O espaço foi renovado com cuidado e esmero, mantendo o charme de uma casa tipicamente beirã com granito, lareira e objectos que nos remetem para as casas do antigamente, criando um ambiente acolhedor e familiar. A cozinha do DeRaiz destaca-se pela utilização de produtos maioritariamente regionais, seguindo a filosofia de fazer tudo de raiz, desde caldos e molhos até ao pão de massa-mãe. O nome do restaurante é também uma bonita homenagem ao legado dos costumes, das tradições e das receitas, agora "vestidas" com traje de gala.
Entre as entradas emblemáticas, destacamos os Ovos Verdes da Avó Raquel, apresentados com criatividade num ninho de alho francês frito, e que revelam um equilíbrio perfeito entre a crocância do alho e o sabor delicado dos ovos verdes; os Pastéis de Massa Tenra da Avó Nazaré, cuja massa tenra e o recheio suculento nos transportam para as memórias de refeições familiares; a Tarte de Figo, Cebola e Presunto de Porco Preto Alentejano (divinal!!!) que é uma combinação sofisticada de sabores doces e salgados (quase a roçar o decadente, no bom sentido da expressão) , e o Pastel de Javali, cheio de profundidade e sabor. Já o Polvo do Algarve, cozinhado com vinho tinto do Dão e servido com aipo, batata doce e coentros, é uma ode à cozinha regional com um empratamento elegante e contemporâneo.
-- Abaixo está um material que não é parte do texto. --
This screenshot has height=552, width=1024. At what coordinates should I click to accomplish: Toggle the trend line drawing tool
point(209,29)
O Pato assado com arroz de forno, salada de laranja e pinhão tostado destaca-se pela sua combinação harmoniosa de texturas e sabores. A carne tenra do pato, o arroz perfumado e a frescura da salada de laranja com o toque crocante dos pinhões criam uma experiência gustativa muito prazerosa. Nas sobremesas, o destaque vai para o Pão de Ló Húmido com Azeite DeRaiz, Flor de Sal e Gelado de Iogurte de Cabra. Surpreende pela sua simplicidade sofisticada, onde o pão de ló húmido encontra a riqueza do azeite e a suavidade do gelado de iogurte. Cada prato no DeRaiz não evoca "só" a tradição, mas também apresenta uma surpresa e um toque estético que nos remete para a alta gastronomia francesa, tornando cada refeição uma verdadeira viagem sensorial.
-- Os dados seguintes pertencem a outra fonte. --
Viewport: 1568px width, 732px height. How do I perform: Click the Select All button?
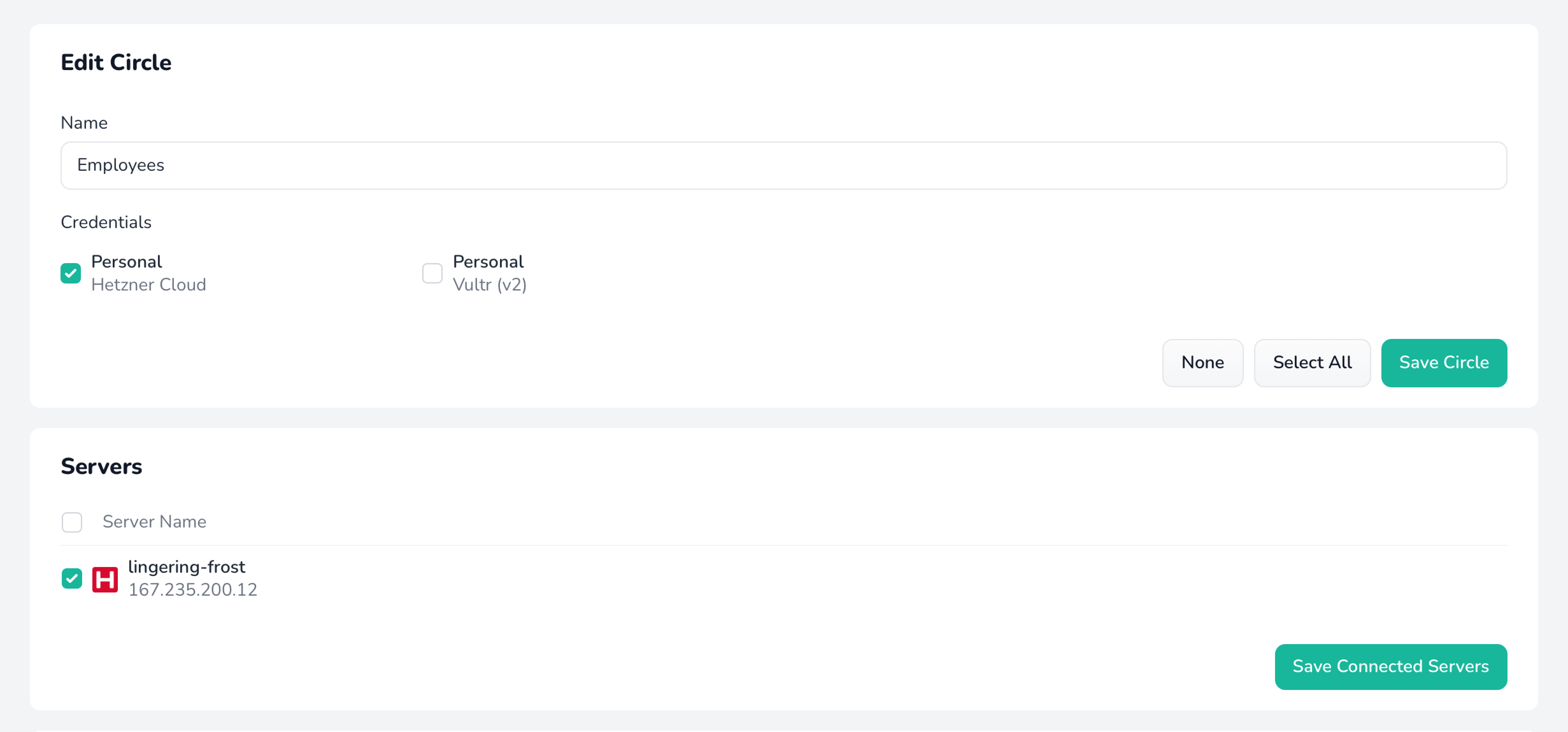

Assim, este restaurante é um verdadeiro tributo à essência da cozinha portuguesa, onde cada refeição é uma celebração do passado, um brinde ao presente e uma promessa de regresso ao futuro. A dedicação de Inês e Nuno à gastronomia de qualidade e à recuperação dos sabores tradicionais, aliada à inovação e à atenção aos detalhes, fazem do DeRaiz um destino obrigatório para os amantes da boa comida e das experiências autênticas. Com tempo, este casal, verá um céu mais estrelado. Vai uma aposta? :P O DeRaiz acaba por ser, também, um bom símbolo para o que vivemos nos dias a que se refere esta crónica.
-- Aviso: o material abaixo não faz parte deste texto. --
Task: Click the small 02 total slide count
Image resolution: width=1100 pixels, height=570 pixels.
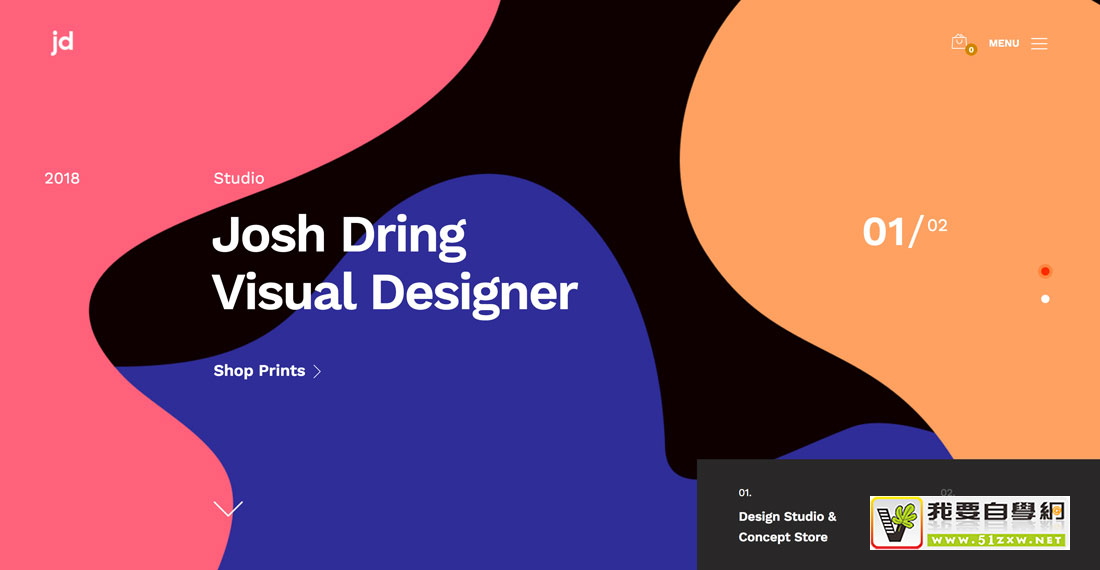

A citação de Saramago, "É preciso sair da ilha para ver a ilha. Não nos vemos se não saímos de nós", encapsula perfeitamente a essência do que vivemos nesta nossa "viagem do Elefante". Todos os amigos que visitámos, situados em pequenas aldeias, vilas e cidades longe dos grandes centros urbanos, oferecem uma pausa revitalizante do quotidiano, permitindo que os visitantes redescubram e apreciem a riqueza das tradições, a autenticidade dos sabores e a beleza da simplicidade rural. Ao sair das nossas rotinas e imergir nestes refúgios de tranquilidade e cultura, conseguimos ver e valorizar não apenas a região e os seus tesouros gastronómicos, mas também a nossa própria essência, numa viagem que nos reconecta com as nossas raízes e nos oferece uma nova perspectiva sobre o que significa bem-estar e hospitalidade. Nestas terras, o viajante não é turista, é viajante. Há grande diferença.